Induction of lactate dehydrogenase by dibutyryl cAMP in primary cultures of central nervous tissue is an oligodendroglial marker

Abstract

In vitro induction of lactate dehydrogenase ( l-lactate:NAD +-oxidoreductase, EC 1.1.1.27, LDH) in response to catecholamines occurs in neural cell lines expressing glial properties 2–4. LDH is a tetrameric protein, consisting of two types of subunits: M-type or LDH-5 (predominant in skeletal muscle), and H-type or LDH-1 (predominant in heart muscle).
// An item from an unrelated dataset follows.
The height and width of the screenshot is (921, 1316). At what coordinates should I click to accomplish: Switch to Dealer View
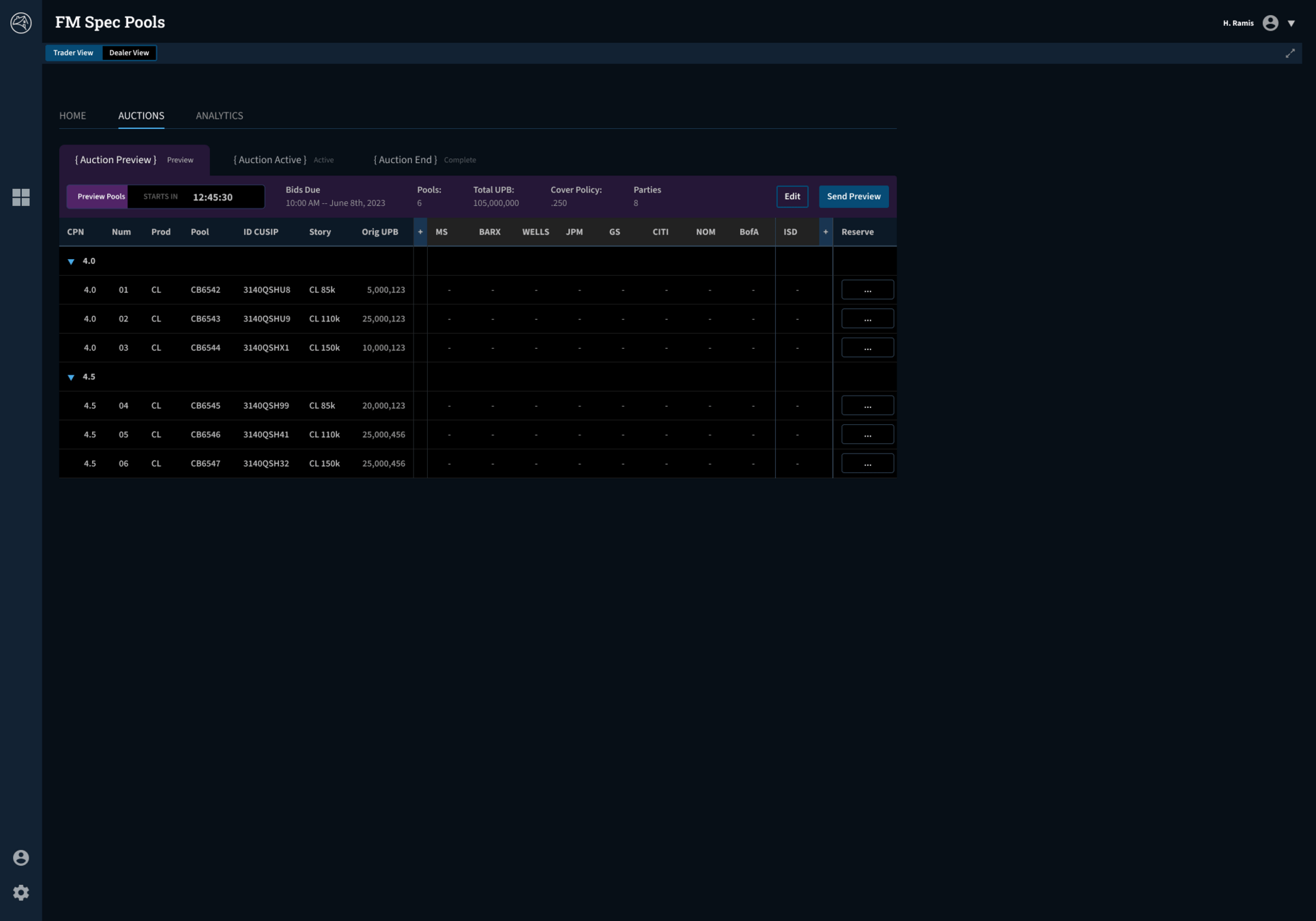(129, 53)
These subunits are encoded by two nonallelic genes 1,18,14. Several studies have shown that LDH is induced by catecholamines via a cAMP-mediated process 2,3. We have previously shown that the mechanism of catecholamine induction for LDH in C6 glial cells involves an increase in the differential rates of synthesis of the two LDH subunits, suggesting that the regulation occurs at both genetic loci 6. Recently, a method has become available to prepare separate cultures of oligodendrocytes and astrocytes from newborn cerebral tissue 10. Both of these cultures markedly increase their intracellular cAMP concentration following a challenge by β-adrenergic agonists 10. We have now investigated the regulation of LDH activity by dibutyryl cAMP (Bt 2cAMP) in separate cultures of neurons, oligodendrocytes and astrocytes. The induction involving an increase in the rate of synthesis by Bt 2cAMP is solely characteristic of oligodendrocytes. Moreover, both LDH genes contribute to this regulation.